> **THE REQUEST**
Pick out each line in the entries below that contains the string "Select". Case matters when matching.

----------------

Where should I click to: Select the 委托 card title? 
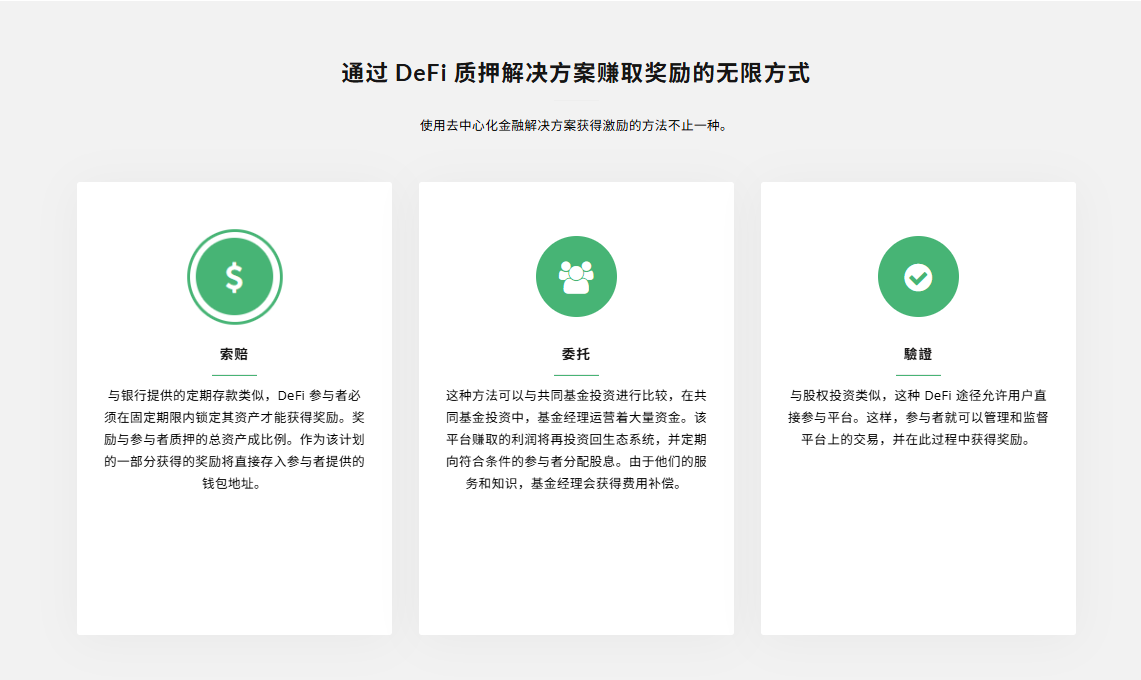[576, 354]
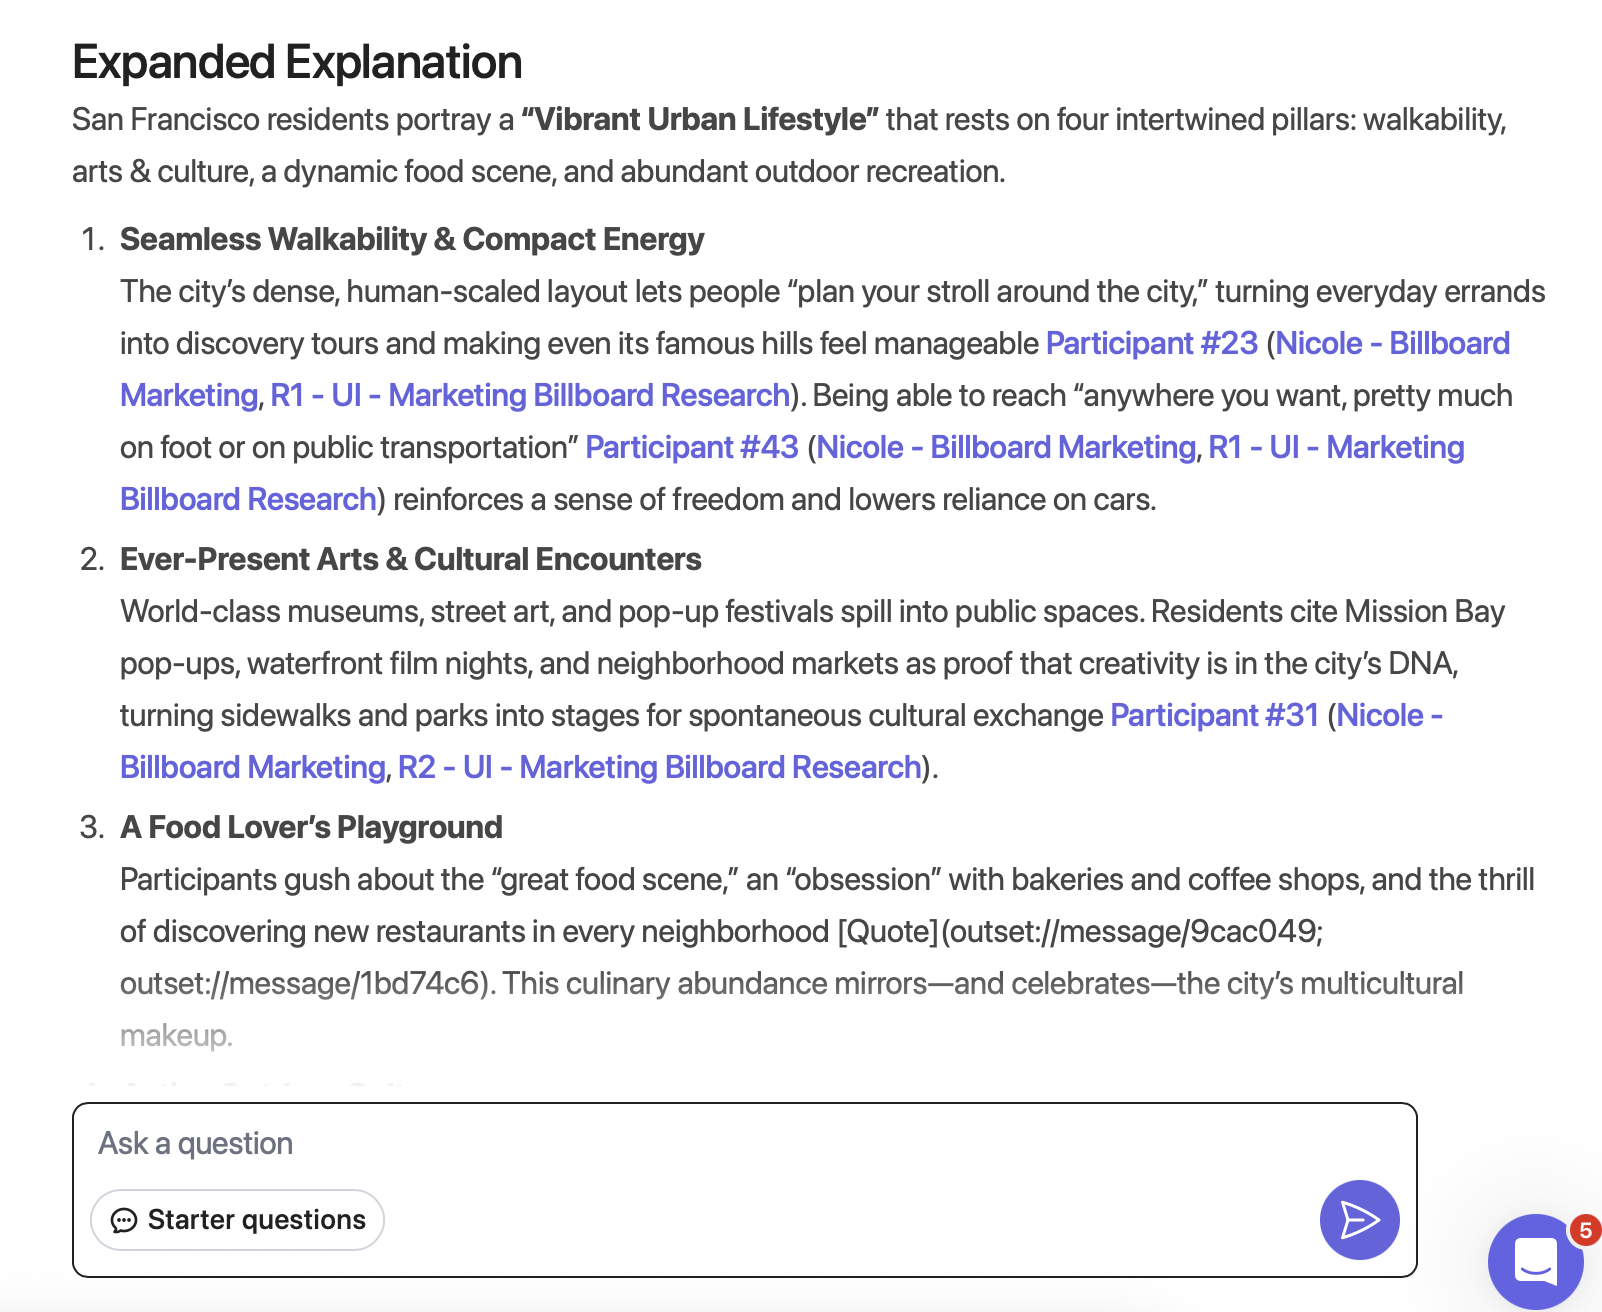The image size is (1602, 1312).
Task: Focus the Ask a question input
Action: [x=700, y=1143]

----------------

> **SOLUTION FOR THIS TASK**
Where should I click to: Select the 委托 card title? 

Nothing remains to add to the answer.